Türk Silahlı Kuvvetlerini (TSK) Güçlendirme Vakfı Kanunu'nda değişiklik yapan kanun teklifi, TBMM Genel Kurulunda görüşülüyor.
AK Parti Genel Sekreteri ve Ankara Milletvekili Fatih Şahin ile AK Parti İstanbul Milletvekili Şirin Ünal'ın imzasını taşıyan teklifin tümü üzerindeki görüşmelerde MHP Grubu adına söz alan Kocaeli Milletvekili Saffet Sancaklı, 1974 Kıbrıs Harekatı günlerine kadar Kıbrıs'ta insanlık dışı zulüm yaşandığını ancak mühimmat, silah ve diğer yetersizlikler nedeniyle çıkarma yapılamadığını belirtti. Sancaklı, o dönemde müttefik gibi görünen ülkelerin Türkiye'ye silah satmadıklarını ve aynı durumun şimdi de devam ettiğini söyledi.
Sancaklı, sağlanan tüm başarılarda, sahip olunan teknolojik silahlar, mühimmat, araç gerecin değil, asil Türk askerinin kahramanlığının asıl rolü oynadığını ifade etti.
Bugünün şartlarında da durumun farklı olmadığını dile getiren Sancaklı, "Aynı ittifak içinde yer aldığımız ve müttefikimiz diye bildiğimiz ülkelerin Suriye'de yaptıklarını hep birlikte yaşıyoruz. Oyun aynen devam ediyor. Milli sanayimizi şahlandıramadığımız ve savunma alanında yabancı ülkelere muhtaç olma durumumuz devam ettiği sürece bu böyle devam edecektir.

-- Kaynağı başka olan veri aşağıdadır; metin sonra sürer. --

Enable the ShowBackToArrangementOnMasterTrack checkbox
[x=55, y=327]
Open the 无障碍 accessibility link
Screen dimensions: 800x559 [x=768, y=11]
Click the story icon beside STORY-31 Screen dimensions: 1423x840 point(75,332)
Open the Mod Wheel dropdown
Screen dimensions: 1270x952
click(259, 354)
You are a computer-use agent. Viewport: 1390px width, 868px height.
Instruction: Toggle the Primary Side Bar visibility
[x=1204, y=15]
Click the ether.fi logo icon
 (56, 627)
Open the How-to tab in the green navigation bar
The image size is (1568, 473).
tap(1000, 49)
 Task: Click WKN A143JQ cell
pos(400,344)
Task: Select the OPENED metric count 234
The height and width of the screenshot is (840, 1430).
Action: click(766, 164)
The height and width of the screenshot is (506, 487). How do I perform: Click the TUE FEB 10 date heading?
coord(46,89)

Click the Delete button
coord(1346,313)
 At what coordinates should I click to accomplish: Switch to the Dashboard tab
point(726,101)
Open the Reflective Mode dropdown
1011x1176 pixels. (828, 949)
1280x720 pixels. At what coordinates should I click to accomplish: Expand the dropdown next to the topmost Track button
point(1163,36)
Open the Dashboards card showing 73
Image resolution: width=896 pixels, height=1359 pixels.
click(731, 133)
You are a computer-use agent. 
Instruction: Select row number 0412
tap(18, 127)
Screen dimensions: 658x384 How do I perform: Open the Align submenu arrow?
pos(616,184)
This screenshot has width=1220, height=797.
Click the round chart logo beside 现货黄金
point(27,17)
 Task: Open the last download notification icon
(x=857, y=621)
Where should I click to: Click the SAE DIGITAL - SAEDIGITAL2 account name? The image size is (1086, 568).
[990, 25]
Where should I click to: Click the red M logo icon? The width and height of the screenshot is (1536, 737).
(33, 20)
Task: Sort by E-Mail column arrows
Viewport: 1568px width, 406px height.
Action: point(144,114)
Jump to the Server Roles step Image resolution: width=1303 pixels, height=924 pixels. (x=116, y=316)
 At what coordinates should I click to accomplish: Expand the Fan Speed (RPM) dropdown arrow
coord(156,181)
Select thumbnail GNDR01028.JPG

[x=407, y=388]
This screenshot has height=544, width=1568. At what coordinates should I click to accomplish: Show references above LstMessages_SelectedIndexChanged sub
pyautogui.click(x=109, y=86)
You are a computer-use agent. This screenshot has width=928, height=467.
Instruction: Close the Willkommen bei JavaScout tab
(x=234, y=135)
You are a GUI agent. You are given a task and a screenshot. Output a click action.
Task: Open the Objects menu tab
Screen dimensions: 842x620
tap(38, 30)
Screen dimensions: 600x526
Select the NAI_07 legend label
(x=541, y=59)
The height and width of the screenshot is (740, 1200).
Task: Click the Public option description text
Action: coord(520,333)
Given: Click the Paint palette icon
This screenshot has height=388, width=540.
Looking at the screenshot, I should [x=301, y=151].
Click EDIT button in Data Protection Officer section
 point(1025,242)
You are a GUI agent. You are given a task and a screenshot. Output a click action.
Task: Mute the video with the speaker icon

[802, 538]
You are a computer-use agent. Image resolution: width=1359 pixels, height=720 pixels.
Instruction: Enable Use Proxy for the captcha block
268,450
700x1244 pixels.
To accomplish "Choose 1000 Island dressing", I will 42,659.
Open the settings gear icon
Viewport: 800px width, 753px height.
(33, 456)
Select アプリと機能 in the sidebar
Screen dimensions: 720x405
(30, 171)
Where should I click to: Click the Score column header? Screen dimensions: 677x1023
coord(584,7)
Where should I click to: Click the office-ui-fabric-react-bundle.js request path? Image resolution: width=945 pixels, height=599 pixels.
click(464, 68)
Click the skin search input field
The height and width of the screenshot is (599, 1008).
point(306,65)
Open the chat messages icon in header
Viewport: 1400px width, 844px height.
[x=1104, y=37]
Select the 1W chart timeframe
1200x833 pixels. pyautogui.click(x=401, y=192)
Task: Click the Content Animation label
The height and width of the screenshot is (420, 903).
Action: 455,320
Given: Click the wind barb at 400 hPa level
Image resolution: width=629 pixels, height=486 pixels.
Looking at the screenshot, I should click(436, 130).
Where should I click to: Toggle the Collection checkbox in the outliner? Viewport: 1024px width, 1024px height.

Bugün dost bildiğimiz ülkeler Türkiye'ye karşı terör örgütlerini silahlandırıyor; NATO ülkesi olmamıza rağmen bize vermediği silah ve mühimmatı, elektronik donanımı terör örgütlerine veriyor." dedi.
Günümüz devletlerinin, küresel ve bölgesel planlama yapan ülkelerden kaynaklanan tehditlerle karşı karşıya olduğunu dile getiren Sancaklı, sözlerini şöyle sürdürdü:
"Bu tehdit odaklarının bizden farklı olan ortak özellikleri, bilim ve teknolojide katettikleri mesafe ile savunma sanayisinde ulaştıkları aşamalardır. Günümüzde çok sayıda teknolojinin, araç ve gerecin askeri ya da istihbari ihtiyaçları karşılamak için geliştirildiği ya da askeri alana adapte edildiği bilinen gerçektir. Günümüzde devletlerin gücünü somutlaştıran öğelerin başında o ülkenin sahip olduğu savunma sanayisinin gücü yer alır hale gelmiştir. Savunma sanayisinin gücü ve bu gücün dayandığı teknoloji ve silahlara sahiplik durumu ülkelerin planlarını gerçekleştirmede, dolayısıyla hedeflerine ulaşmalarında ve caydırıcı olmalarında belirleyici unsurdur. Ne yazık ki Türkiye bu konuda arzulanan seviyeye henüz ulaşamamıştır. "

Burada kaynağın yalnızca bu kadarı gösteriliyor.